Members from the Congress, Bhartiya Janata Party and the newest entrant Aam Aadmi Party laid claim to the dais at the national council meeting of the Confederation of Indian Industry (CII) yesterday to unveil their economic agenda for the forthcoming national elections in the presence of the country’s top industrialists.
Sharma takes fight to opposition
The Congress sent one of its most pro-reform leaders, Anand Sharma, who blamed the principal opposition party, BJP, for delaying several key legislations.
“All our decisions in the past five years were challenged [by the opposition],” the commerce minister said, adding that “partisan politics had done a lot of damage” to the country. “Even if have to sit in the opposition after the elections, we will be committed to the nation unlike the present opposition that keeps blocking important decisions.”

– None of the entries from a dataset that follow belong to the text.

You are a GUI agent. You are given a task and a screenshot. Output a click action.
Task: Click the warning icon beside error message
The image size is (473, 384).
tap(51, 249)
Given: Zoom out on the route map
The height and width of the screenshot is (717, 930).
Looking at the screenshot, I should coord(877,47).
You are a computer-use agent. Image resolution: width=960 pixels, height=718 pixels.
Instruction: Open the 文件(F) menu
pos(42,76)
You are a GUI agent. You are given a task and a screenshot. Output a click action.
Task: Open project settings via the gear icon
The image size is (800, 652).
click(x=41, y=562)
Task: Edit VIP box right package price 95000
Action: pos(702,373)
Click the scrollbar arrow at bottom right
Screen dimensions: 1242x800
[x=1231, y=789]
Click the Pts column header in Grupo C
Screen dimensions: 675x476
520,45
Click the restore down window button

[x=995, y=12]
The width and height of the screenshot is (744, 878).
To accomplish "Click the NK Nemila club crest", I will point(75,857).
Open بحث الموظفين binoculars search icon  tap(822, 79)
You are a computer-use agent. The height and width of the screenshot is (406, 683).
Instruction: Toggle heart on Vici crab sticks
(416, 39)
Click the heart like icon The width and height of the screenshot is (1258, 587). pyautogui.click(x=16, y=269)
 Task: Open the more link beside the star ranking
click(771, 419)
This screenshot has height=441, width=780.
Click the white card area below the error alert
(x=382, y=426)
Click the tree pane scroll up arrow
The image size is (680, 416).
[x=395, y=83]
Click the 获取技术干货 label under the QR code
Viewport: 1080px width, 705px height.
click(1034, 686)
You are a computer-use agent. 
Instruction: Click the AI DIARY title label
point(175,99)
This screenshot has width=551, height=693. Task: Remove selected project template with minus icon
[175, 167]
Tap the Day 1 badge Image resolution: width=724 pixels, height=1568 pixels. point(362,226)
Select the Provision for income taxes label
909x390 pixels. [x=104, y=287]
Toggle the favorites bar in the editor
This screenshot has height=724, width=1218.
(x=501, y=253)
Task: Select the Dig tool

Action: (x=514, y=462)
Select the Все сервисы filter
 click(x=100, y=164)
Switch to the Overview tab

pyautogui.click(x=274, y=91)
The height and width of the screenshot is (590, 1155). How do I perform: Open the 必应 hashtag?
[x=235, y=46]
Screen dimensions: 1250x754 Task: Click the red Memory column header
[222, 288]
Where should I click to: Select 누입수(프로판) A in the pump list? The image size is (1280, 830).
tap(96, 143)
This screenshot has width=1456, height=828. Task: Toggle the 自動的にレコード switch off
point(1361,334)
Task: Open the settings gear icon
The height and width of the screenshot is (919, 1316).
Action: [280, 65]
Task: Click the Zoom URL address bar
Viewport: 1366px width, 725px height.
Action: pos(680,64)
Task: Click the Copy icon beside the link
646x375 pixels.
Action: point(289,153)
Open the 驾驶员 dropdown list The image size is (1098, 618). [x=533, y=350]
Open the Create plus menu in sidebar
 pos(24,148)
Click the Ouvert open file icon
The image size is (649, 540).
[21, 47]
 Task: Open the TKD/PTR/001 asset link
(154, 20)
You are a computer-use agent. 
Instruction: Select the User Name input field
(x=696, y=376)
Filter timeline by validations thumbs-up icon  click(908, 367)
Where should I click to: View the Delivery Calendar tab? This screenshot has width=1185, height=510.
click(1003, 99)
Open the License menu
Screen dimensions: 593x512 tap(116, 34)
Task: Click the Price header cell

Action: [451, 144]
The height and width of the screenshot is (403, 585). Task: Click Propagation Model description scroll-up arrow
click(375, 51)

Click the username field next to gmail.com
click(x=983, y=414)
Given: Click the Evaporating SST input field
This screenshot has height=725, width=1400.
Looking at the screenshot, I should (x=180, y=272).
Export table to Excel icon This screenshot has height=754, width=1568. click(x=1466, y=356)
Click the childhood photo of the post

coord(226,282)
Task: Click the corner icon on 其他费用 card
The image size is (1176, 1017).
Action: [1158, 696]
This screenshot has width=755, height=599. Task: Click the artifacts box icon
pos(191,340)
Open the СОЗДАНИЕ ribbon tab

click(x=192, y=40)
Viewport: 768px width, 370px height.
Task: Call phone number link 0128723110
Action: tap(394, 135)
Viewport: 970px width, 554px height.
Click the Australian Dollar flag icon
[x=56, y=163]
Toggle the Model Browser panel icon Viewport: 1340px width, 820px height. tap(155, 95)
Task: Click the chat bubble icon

Sharma outlined his party’s achievements in the field of FDI in multi-brand retail – the minister was one of the key champions of the cause – and highlighted the government’s recent move to push for foreign investment in a sector such as railway, long considered to be the most sensitive on the issue.
He was, however, candid in admitting the government’s failures such as on special economic zones (SEZ) policy and the ratcheting-up of expenditure and disagreed with the decision to make tax demands with retrospective effect.
BJP focuses on jobs
The BJP’s national treasurer Piyush Goyal talked about the need to impart skills to people and said the incumbent government’s spending on skill development was too small.
“Any government that comes to power has to look at skilling 20 crore people. We can achieve this by merging a skill development program with the MGNREGA,” he said, calling for a renewed focus to strengthen sectors such as manufacturing that has long been perceived to have been neglected by the UPA.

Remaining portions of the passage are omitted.